Oflayarak mutfağa giren kızımı kucağıma alıp tezgaha oturttum.
- Ama anne daltmıyolay.
- Kalkarlar birazdan annecim. Sen de bu sırada bana eşlik etsen olur mu?
- Oluy.

Ben kahvaltıyı hazırlarken Alya da asla susmayarak bana eşlik etmişti. Mutfağa giren üç yakışıklım ile Alya'nın da ilgi alanı değişmişti.
- Günaydınnn abişleyyy!
- Alya bir daha uyandırmaya gelirsen oyun oynamayız seninle.
- Ama abişş...

Çocukların atışmasını fırsat bilen yüzbaşım hızlıca dudağımdan öpüp çekilmişti. Dürtmem ile de çocuklara müdahale etmeyi akıl edebilmişti.
- Babaya günaydın yok mu fıstığım?

Kendisini babasının kucağında bulan küçük cadı anında cilvelerine başlamıştı.
- Günaydınn babaammm!
- Günaydınn küçük balkon güzeli! Hayırdır yine abilerini mi uyandırmaya çalıştın sen?
- Evet. Ben de koyuş dalt diyom ama daltmıyolay. Hani ben domutan olmuştum baba?
- Oldun tabi kızım. Evimizin ilk komutanı annen, sonra da sensin. Ama hani abilerin okula gidiyor ya güzelim, o yüzden uykularını almaları gerekiyor tamam mı?
- Tamam. Neyden alıncak uyku? Ben alayım onlaya.
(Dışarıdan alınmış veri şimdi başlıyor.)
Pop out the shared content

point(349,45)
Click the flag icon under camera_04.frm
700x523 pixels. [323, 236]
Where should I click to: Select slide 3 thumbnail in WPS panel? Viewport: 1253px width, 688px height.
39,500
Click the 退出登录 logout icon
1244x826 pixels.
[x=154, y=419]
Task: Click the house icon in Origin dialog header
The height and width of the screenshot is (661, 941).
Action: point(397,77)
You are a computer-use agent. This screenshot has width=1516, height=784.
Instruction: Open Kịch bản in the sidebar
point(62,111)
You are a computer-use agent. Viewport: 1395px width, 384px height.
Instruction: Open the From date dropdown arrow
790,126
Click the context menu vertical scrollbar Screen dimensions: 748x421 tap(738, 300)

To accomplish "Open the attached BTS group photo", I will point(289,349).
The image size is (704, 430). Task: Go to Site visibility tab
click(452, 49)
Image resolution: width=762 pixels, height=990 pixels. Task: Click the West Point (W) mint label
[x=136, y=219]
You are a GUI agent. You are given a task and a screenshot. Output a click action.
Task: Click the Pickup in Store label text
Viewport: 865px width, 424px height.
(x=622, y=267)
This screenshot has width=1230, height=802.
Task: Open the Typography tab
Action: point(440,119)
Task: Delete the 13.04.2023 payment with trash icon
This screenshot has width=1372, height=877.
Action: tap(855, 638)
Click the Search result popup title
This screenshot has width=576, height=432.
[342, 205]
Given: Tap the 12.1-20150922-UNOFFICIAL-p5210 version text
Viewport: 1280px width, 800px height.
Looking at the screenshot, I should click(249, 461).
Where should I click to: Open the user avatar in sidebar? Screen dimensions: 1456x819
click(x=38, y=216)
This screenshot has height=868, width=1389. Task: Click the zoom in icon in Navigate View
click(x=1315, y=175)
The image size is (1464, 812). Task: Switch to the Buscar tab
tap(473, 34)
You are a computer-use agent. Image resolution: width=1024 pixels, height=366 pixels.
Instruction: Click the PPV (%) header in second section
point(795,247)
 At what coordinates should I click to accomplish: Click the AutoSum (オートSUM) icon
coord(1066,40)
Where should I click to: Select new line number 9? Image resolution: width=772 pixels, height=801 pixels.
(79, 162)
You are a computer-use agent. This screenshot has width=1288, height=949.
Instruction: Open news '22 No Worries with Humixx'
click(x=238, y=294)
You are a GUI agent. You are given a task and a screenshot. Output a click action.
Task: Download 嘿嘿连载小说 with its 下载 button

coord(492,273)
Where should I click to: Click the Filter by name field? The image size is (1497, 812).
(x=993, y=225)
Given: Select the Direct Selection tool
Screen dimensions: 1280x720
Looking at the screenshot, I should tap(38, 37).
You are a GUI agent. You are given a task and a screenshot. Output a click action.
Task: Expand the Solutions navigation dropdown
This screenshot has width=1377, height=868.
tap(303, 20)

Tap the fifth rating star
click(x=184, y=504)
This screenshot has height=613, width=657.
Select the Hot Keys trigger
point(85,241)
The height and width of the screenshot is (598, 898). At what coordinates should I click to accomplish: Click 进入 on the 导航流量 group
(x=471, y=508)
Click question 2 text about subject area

Tatlı tatlı merak içinde sorduğu soruya hepimiz gülmüştük.
- Demek istediğim yani iyi uyumaları gerekiyor kızım.
- Hee öyle. Eh uyusunlay o zaman.
- Anlaştık o zaman?
- Anlaştık.
- Aferin benim fıstığıma. Çak bakalım.

Babasının uzattığı eline çaktığında neşesi de yerine gelmişti hanımefendinin.
- Hadi oturun, kahvaltı hazır.

Hepimiz oturduğumuzda Karan da çayları koyup oturmuştu.
- Anne.
- Efendim oğlum.
- Hani bugün Rabia'nın doğum günü ya.
- Evet?
- Ben hediye almayı unuttum...
- Okuldan sonra alırız birlikte birtanem.
- Hani bana hediyeee?!
- Senin doğum günün değil ki Alya.
- Olsun abiş. Ben iyi ki doymadım mı yoksa?
- Birileri abisini mi kıskandı?
- Hayıy baba!!

Kız çocukları babalarına düşkün olur derler, bizim evde de kısmen doğru gibi olsa da Alya için ilk sıra daima abileriydi. Abilerini kesinlikle kimseyle paylaşamıyordu. Ama onlardan da önce tuttuğu birisi vardı, Semih Şentürk! Dedem Karan'dan senelerin intikimanı almış olmanın mutluluğunu yaşıyordu. Hayır yani ne istiyor benim yüzbaşımdan anlamadım gitti.

Sanki sizi öğrenme şekli Karan ırzına geçerken gördüğü fotoğraf olmasaydı, daha farklı olurdu gibi...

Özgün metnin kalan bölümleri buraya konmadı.